- Aim of the task
Retype all of the data. Every line must match exactly.

Data provided START

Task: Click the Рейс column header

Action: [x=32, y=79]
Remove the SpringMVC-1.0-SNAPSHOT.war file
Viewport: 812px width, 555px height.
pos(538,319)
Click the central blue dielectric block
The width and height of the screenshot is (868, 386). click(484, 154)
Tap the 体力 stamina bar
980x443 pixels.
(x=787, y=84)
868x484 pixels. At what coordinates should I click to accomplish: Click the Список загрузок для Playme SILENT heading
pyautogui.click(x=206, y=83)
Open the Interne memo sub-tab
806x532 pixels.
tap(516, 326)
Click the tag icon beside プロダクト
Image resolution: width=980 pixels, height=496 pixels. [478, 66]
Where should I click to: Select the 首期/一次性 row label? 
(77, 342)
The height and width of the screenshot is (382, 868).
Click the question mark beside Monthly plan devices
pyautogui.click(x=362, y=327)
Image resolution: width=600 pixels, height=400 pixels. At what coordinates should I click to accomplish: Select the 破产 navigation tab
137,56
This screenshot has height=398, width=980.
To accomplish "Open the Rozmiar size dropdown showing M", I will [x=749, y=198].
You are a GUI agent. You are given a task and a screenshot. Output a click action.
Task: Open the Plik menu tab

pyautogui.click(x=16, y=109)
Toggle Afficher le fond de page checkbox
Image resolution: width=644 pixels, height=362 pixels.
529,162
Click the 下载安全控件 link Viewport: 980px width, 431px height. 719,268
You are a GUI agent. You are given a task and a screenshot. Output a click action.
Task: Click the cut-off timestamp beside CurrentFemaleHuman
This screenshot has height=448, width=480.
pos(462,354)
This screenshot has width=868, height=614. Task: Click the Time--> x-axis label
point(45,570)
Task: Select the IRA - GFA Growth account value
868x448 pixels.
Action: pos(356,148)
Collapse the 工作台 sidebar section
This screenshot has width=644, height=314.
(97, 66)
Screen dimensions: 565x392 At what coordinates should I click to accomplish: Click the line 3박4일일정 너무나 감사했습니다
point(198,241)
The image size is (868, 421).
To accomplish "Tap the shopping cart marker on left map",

Data provided END

- Reply
Task: Click the Рейс column header

Action: [x=32, y=79]
Remove the SpringMVC-1.0-SNAPSHOT.war file
Viewport: 812px width, 555px height.
pos(538,319)
Click the central blue dielectric block
The width and height of the screenshot is (868, 386). click(484, 154)
Tap the 体力 stamina bar
980x443 pixels.
(x=787, y=84)
868x484 pixels. At what coordinates should I click to accomplish: Click the Список загрузок для Playme SILENT heading
pyautogui.click(x=206, y=83)
Open the Interne memo sub-tab
806x532 pixels.
tap(516, 326)
Click the tag icon beside プロダクト
Image resolution: width=980 pixels, height=496 pixels. [478, 66]
Where should I click to: Select the 首期/一次性 row label? 
(77, 342)
The height and width of the screenshot is (382, 868).
Click the question mark beside Monthly plan devices
pyautogui.click(x=362, y=327)
Image resolution: width=600 pixels, height=400 pixels. At what coordinates should I click to accomplish: Select the 破产 navigation tab
137,56
This screenshot has height=398, width=980.
To accomplish "Open the Rozmiar size dropdown showing M", I will [x=749, y=198].
You are a GUI agent. You are given a task and a screenshot. Output a click action.
Task: Open the Plik menu tab

pyautogui.click(x=16, y=109)
Toggle Afficher le fond de page checkbox
Image resolution: width=644 pixels, height=362 pixels.
529,162
Click the 下载安全控件 link Viewport: 980px width, 431px height. 719,268
You are a GUI agent. You are given a task and a screenshot. Output a click action.
Task: Click the cut-off timestamp beside CurrentFemaleHuman
This screenshot has height=448, width=480.
pos(462,354)
This screenshot has width=868, height=614. Task: Click the Time--> x-axis label
point(45,570)
Task: Select the IRA - GFA Growth account value
868x448 pixels.
Action: pos(356,148)
Collapse the 工作台 sidebar section
This screenshot has width=644, height=314.
(97, 66)
Screen dimensions: 565x392 At what coordinates should I click to accomplish: Click the line 3박4일일정 너무나 감사했습니다
point(198,241)
The image size is (868, 421).
To accomplish "Tap the shopping cart marker on left map",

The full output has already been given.